RECORDS SHOWN below:
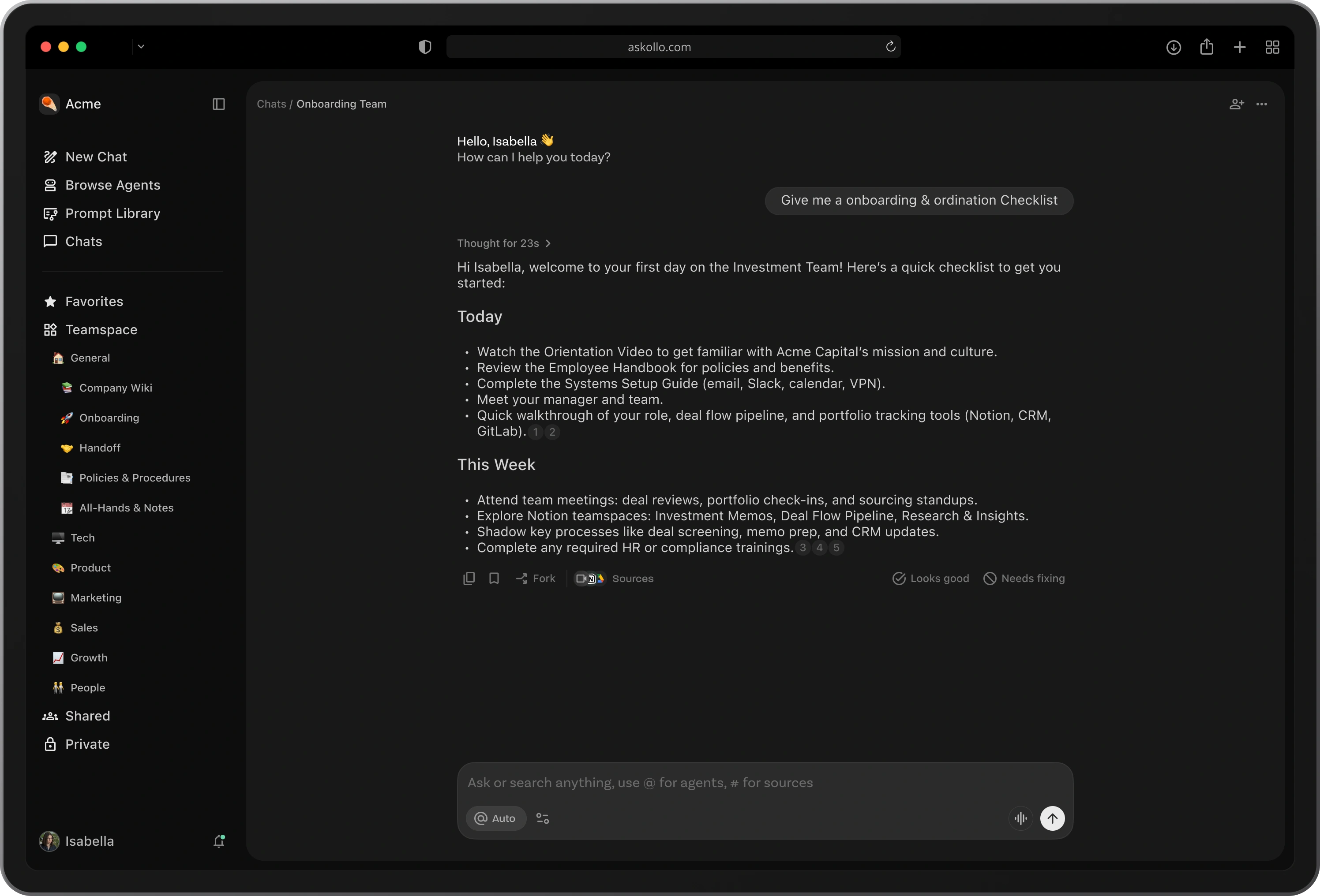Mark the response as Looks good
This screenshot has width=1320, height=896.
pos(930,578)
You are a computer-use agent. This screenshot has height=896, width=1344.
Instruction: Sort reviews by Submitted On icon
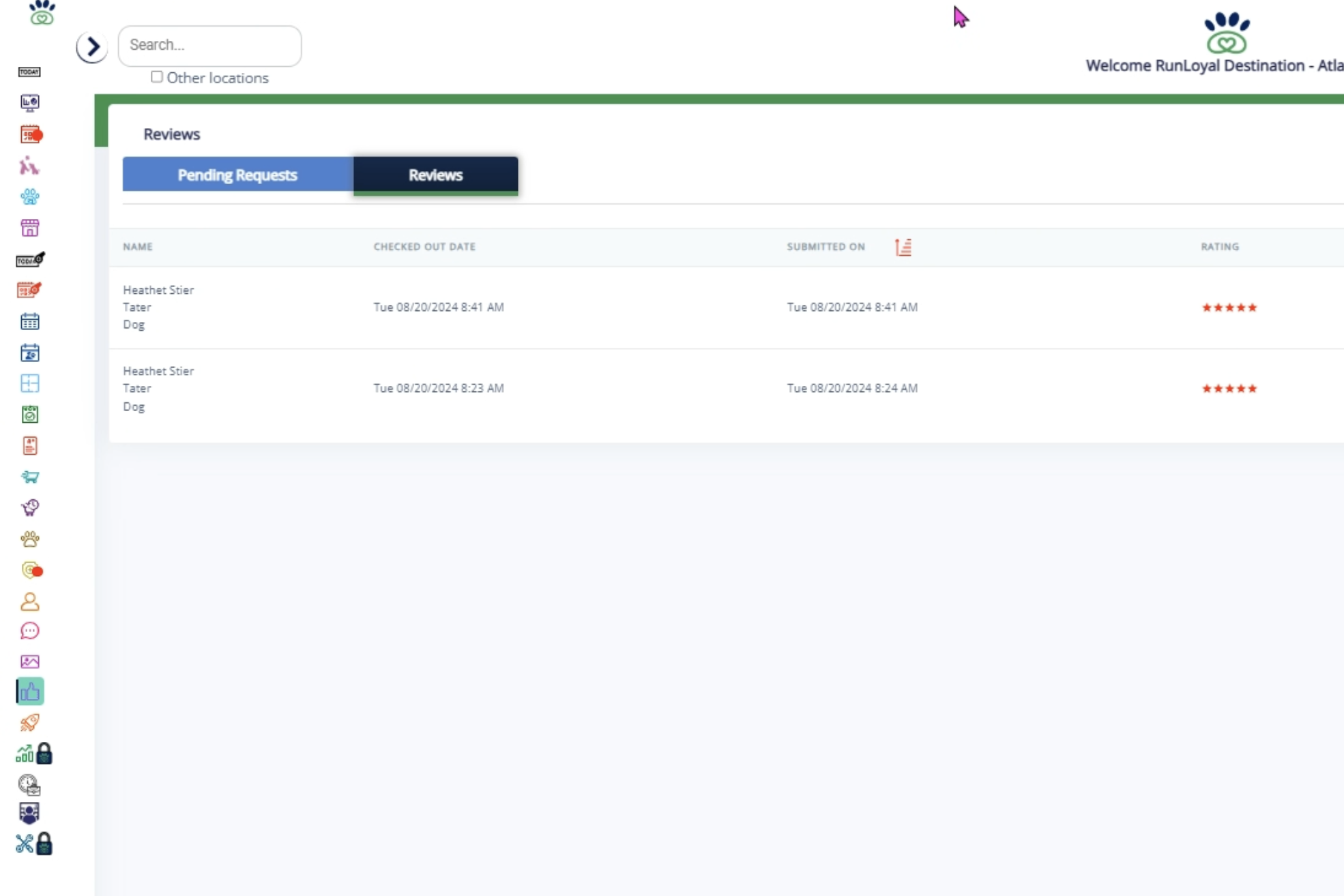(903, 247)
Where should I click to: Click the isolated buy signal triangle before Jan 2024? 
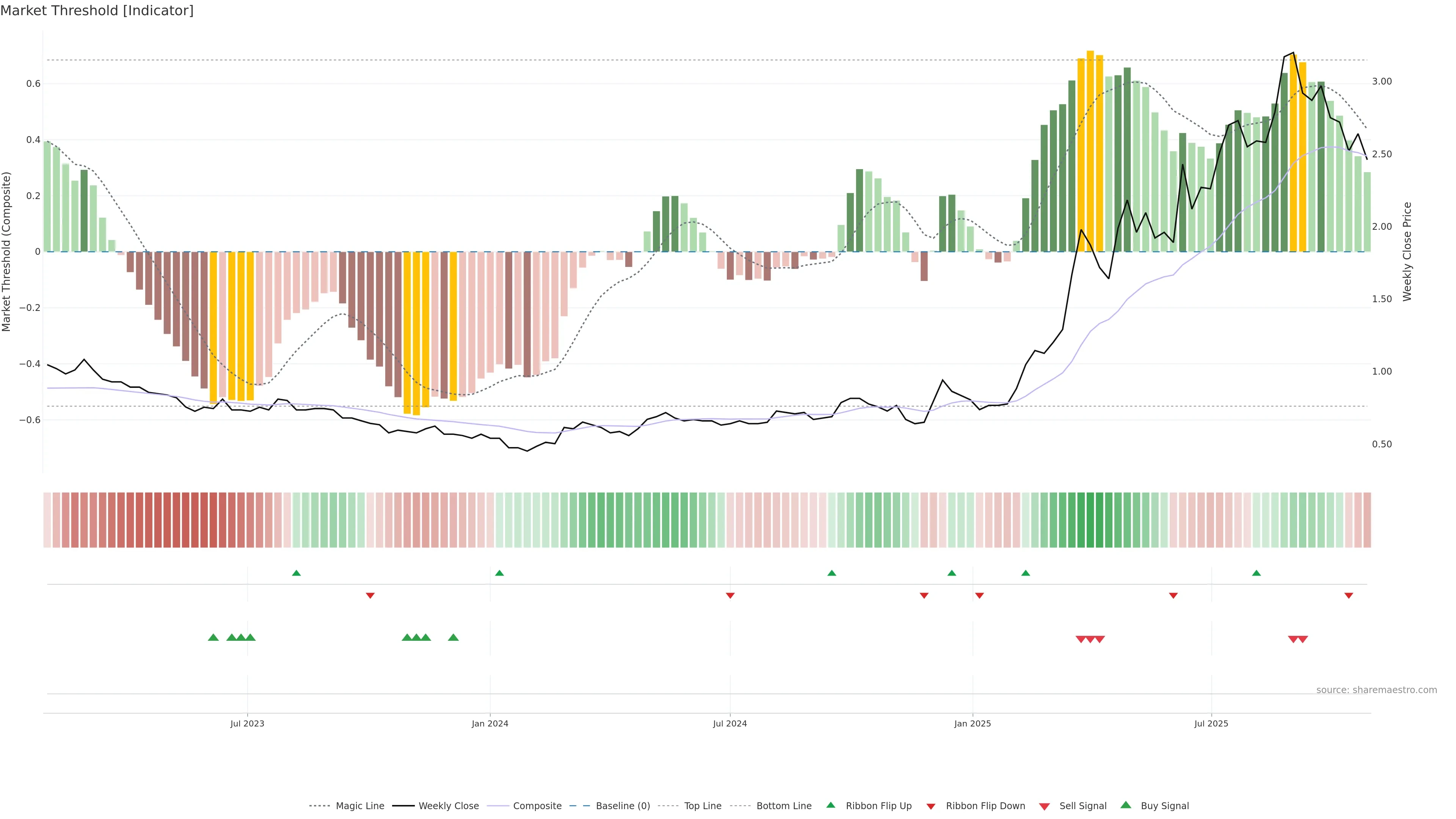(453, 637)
End of RECORDS SHOWN.
EXERCISE DESCRIPTION ▸
Copy exactly the lines from the line holding "You are a computer-use" to the final line of the listing, and leave the pictures out.

RESPONSE AREA ▸
You are a computer-use agent. This screenshot has height=896, width=1344.
Instruction: Sort reviews by Submitted On icon
(903, 247)
Where should I click to: Click the isolated buy signal triangle before Jan 2024? 
(453, 637)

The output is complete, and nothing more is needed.